[Recorded data Boundary: Start]

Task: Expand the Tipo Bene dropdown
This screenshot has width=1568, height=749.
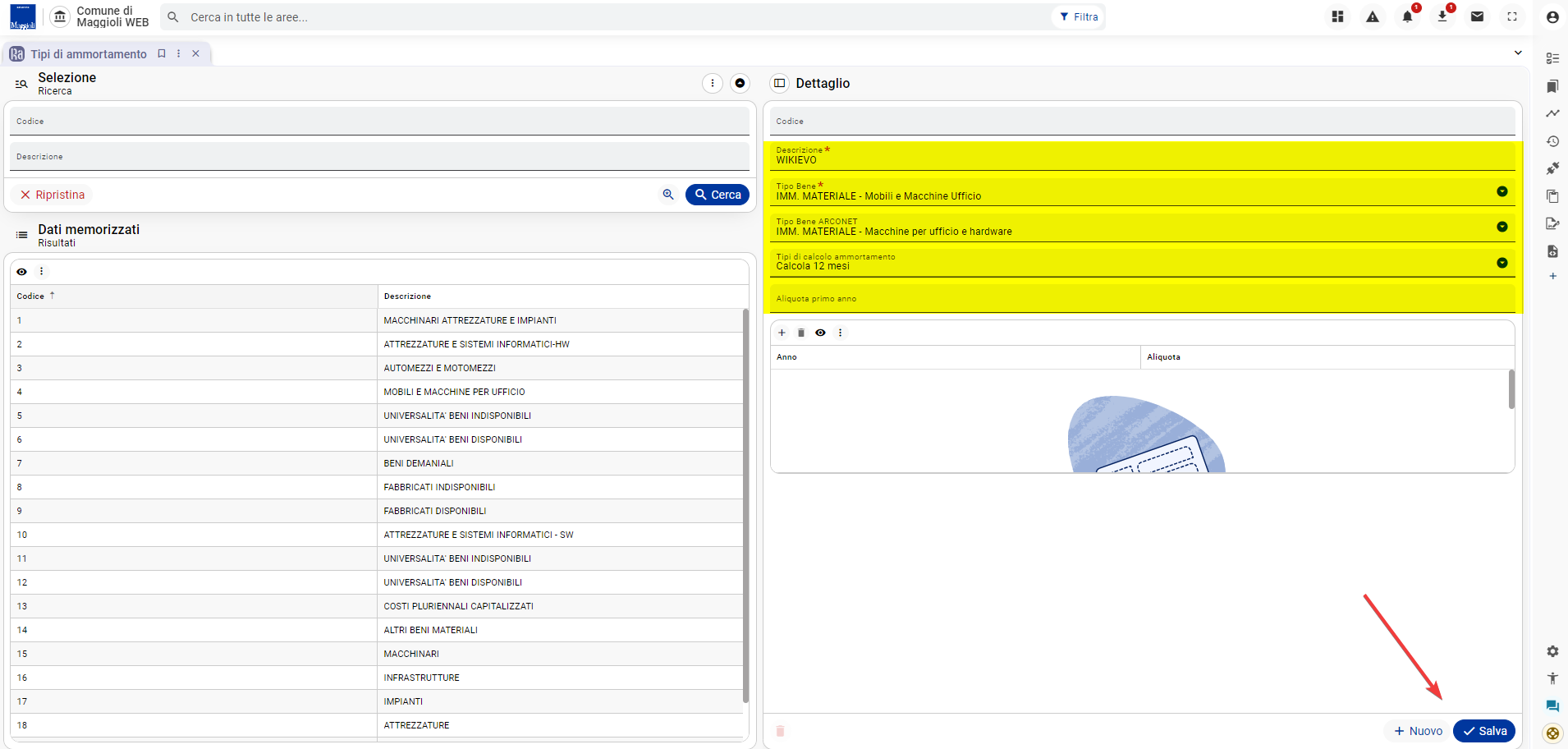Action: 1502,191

[Recorded data Boundary: End]
[Recorded data Boundary: Start]

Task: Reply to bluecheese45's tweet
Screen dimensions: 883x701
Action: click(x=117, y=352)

[Recorded data Boundary: End]

> What is expected
Number of lines above with the word "Task": supply it alone.

> Written response
2